Deiscência de Anastomose Pós-Gastroplastia: Diagnóstico e Conduta

HSD - Hospital São Domingos (MA) — Prova 2022

Enunciado

Mulher de 38 anos encontra-se no 4º DPO de gastroplastia com reconstrução digestiva em Y de Roux devido à obesidade mórbida grau III, com diabetes. Ao exame físico, encontra-se taquicárdica (FC: 134 bpm), normotensa (PA: 135 x 90 mmHg), eupnêica em ar ambiente, com MV diminuído nas bases pulmonares, abdome flácido e sem sinais de irritação peritoneal. Exames laboratoriais revelam leucocitose e PCR elevado. Qual a principal hipótese e conduta imediata?

Alternativas

  1. A) Hernia interna (Petersen) – Laparoscopia.
  2. B) Atelectasia pulmonar – Fisioterapia respiratória.
  3. C) TEP – anticoagulção terapêutica.
  4. D) Deiscência de anastomose – TC de abdome.
  5. E) Hemorragia abdominal – Laparoscopia.

Pérola Clínica

Pós-gastroplastia + taquicardia + leucocitose/PCR ↑ + dor abdominal = Suspeitar deiscência de anastomose → TC de abdome.

Resumo-Chave

A deiscência de anastomose é uma complicação grave e potencialmente fatal da gastroplastia em Y de Roux. A taquicardia persistente, mesmo na ausência de hipotensão ou febre alta, é um sinal precoce e crucial, especialmente quando acompanhada de marcadores inflamatórios elevados e dor abdominal, exigindo investigação imediata com TC de abdome.

Contexto Educacional

A gastroplastia em Y de Roux é um procedimento cirúrgico eficaz para o tratamento da obesidade mórbida, mas não está isenta de complicações pós-operatórias. A deiscência de anastomose é uma das mais temidas, com alta morbidade e mortalidade se não for diagnosticada e tratada precocemente. É crucial que os residentes e profissionais de saúde estejam vigilantes para reconhecer os sinais e sintomas, que podem ser atípicos em pacientes bariátricos. Os pacientes submetidos à cirurgia bariátrica podem apresentar uma resposta inflamatória e dolorosa atenuada devido a fatores como a obesidade e o uso de analgésicos. A taquicardia persistente, mesmo na ausência de febre ou hipotensão, deve ser considerada um sinal de alerta máximo para uma complicação séptica, como a deiscência. A leucocitose e o PCR elevado corroboram a hipótese de processo inflamatório/infeccioso. A ausência de sinais de irritação peritoneal clássicos não exclui a deiscência, pois o vazamento pode ser contido ou ocorrer em áreas de difícil palpação. O diagnóstico precoce da deiscência de anastomose é fundamental para um bom prognóstico. A tomografia computadorizada de abdome com contraste é o método de imagem de escolha para confirmar a suspeita. Uma vez diagnosticada, a conduta imediata inclui suporte hemodinâmico, antibioticoterapia e, na maioria dos casos, intervenção cirúrgica ou drenagem percutânea. A vigilância pós-operatória e a alta suspeição clínica são essenciais para identificar e tratar essa complicação grave em tempo hábil, melhorando os resultados para o paciente bariátrico.

Perguntas Frequentes

Quais são os sinais e sintomas mais precoces de deiscência de anastomose após gastroplastia?
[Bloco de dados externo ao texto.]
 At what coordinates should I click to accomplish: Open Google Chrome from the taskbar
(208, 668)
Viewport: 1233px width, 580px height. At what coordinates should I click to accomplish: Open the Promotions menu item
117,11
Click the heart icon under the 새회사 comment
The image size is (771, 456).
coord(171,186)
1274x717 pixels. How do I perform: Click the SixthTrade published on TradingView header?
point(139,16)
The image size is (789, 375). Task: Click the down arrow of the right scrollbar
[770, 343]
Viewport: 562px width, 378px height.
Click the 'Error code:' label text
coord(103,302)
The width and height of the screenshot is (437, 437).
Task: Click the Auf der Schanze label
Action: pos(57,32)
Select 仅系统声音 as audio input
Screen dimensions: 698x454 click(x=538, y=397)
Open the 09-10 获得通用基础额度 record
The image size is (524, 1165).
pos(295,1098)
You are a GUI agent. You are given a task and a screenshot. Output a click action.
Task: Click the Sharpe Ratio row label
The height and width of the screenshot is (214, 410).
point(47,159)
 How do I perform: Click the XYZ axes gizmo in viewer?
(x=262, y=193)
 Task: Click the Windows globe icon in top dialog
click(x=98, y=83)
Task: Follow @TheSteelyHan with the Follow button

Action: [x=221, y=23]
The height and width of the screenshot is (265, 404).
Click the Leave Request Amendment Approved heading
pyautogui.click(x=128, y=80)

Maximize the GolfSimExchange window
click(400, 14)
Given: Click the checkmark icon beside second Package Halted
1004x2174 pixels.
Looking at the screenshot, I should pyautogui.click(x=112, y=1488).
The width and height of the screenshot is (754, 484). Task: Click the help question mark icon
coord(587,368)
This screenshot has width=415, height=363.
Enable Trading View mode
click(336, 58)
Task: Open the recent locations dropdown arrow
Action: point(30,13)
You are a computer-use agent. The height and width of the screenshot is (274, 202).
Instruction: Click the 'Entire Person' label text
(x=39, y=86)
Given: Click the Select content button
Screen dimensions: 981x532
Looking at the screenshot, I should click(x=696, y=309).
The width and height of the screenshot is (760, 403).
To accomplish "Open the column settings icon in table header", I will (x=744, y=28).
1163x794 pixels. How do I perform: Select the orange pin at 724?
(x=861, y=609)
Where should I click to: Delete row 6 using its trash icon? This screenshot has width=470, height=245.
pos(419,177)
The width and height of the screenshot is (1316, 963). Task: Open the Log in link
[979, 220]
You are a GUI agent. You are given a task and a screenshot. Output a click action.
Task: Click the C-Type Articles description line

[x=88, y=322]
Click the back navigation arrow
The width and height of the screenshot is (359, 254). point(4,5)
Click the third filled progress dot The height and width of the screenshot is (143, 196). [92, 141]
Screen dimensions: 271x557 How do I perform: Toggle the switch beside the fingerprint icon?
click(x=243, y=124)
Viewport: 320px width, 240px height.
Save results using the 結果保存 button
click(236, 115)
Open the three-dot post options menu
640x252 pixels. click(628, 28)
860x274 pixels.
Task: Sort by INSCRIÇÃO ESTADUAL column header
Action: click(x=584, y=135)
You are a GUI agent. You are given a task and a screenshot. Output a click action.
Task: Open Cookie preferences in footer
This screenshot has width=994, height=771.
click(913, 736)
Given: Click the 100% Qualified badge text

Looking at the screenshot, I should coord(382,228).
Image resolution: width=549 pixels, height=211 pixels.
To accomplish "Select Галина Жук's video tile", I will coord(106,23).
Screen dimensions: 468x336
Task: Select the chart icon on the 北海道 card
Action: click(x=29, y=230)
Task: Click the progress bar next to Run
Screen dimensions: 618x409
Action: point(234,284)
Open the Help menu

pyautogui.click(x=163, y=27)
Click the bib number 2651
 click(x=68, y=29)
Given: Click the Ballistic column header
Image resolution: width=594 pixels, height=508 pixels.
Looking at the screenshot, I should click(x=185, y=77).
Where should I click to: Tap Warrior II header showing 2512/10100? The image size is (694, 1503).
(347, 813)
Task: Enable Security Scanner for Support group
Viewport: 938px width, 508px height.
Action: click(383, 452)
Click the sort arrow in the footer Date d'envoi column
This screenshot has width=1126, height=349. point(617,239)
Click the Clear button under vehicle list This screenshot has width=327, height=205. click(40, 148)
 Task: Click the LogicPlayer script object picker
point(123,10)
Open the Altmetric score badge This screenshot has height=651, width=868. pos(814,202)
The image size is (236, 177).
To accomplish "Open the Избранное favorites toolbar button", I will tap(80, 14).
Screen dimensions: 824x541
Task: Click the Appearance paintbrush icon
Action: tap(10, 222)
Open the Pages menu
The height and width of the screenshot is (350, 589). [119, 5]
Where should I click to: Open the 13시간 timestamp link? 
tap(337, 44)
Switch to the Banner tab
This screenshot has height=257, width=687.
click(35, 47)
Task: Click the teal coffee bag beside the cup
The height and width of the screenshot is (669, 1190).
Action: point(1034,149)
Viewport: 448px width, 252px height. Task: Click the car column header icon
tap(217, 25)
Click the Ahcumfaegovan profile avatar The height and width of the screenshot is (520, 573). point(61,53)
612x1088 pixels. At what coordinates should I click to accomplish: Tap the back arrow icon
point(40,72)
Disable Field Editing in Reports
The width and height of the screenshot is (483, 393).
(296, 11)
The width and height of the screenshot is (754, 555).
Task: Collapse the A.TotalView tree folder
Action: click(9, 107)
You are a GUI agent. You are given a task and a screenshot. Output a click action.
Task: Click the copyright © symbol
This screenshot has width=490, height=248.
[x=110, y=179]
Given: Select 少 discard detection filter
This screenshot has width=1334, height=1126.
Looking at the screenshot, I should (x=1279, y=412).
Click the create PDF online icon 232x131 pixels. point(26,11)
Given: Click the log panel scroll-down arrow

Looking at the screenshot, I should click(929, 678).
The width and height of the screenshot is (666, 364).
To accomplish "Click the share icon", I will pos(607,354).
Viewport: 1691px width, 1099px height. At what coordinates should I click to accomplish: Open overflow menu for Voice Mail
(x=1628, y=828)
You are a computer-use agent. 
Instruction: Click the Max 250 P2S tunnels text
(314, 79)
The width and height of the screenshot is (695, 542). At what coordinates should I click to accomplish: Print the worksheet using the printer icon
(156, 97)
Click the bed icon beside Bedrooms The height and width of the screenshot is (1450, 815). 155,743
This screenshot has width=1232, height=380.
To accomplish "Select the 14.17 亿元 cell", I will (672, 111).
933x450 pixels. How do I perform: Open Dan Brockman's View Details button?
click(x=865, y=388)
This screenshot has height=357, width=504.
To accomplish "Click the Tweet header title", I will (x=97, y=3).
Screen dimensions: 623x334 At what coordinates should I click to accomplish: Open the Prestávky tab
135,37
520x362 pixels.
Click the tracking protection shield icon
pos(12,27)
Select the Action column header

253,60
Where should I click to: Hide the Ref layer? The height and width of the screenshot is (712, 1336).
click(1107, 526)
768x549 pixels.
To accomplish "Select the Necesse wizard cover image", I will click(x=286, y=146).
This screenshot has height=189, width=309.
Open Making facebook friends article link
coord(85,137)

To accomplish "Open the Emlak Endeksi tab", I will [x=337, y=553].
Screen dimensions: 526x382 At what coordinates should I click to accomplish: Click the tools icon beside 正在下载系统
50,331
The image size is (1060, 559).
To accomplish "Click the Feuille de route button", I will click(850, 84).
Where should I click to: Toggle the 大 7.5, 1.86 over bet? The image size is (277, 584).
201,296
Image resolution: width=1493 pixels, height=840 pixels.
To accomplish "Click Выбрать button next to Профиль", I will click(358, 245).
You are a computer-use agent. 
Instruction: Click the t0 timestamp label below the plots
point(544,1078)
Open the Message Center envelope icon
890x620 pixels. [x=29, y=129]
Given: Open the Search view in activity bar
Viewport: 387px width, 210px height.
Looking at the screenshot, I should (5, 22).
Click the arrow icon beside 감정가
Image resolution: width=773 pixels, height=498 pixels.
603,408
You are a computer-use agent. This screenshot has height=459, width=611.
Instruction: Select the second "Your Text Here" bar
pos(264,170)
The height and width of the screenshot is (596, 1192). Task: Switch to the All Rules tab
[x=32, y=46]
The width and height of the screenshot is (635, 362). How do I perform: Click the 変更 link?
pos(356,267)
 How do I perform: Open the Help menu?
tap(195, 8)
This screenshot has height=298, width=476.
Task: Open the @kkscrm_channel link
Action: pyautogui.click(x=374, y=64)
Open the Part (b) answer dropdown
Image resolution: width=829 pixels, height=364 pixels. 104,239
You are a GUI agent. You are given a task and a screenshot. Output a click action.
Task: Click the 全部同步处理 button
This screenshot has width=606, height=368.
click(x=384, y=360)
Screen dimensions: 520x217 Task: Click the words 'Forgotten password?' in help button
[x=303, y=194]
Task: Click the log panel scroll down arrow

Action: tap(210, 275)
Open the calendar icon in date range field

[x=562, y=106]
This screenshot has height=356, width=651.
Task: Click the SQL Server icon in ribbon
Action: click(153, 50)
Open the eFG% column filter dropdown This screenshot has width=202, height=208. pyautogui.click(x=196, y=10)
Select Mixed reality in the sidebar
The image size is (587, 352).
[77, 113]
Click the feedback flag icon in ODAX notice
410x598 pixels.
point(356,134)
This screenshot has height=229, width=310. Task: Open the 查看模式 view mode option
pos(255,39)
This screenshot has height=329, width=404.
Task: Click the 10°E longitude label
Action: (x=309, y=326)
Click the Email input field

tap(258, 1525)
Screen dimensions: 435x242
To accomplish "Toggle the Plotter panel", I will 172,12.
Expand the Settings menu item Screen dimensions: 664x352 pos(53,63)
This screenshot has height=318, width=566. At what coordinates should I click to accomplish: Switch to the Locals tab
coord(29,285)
Os sinais mais precoces de deiscência de anastomose incluem taquicardia persistente (FC > 120 bpm), dor abdominal desproporcional, febre baixa ou ausente, e alterações nos exames laboratoriais como leucocitose e elevação do PCR. A ausência de sinais clássicos de irritação peritoneal pode ser enganosa.

Por que a tomografia de abdome é o exame de escolha para confirmar a deiscência de anastomose?

A tomografia computadorizada de abdome com contraste oral e/ou endovenoso é o exame de escolha porque permite identificar coleções líquidas, extravasamento de contraste, pneumoperitônio e outros sinais de vazamento da anastomose, fornecendo informações detalhadas para o planejamento da conduta.

Qual a conduta inicial após a suspeita e confirmação de deiscência de anastomose?

Após a suspeita e confirmação, a conduta inicial envolve estabilização hemodinâmica, antibioticoterapia de amplo espectro, e drenagem percutânea de coleções ou reintervenção cirúrgica (laparoscopia ou laparotomia) para reparo da deiscência e lavagem da cavidade, dependendo da estabilidade do paciente e da extensão do vazamento.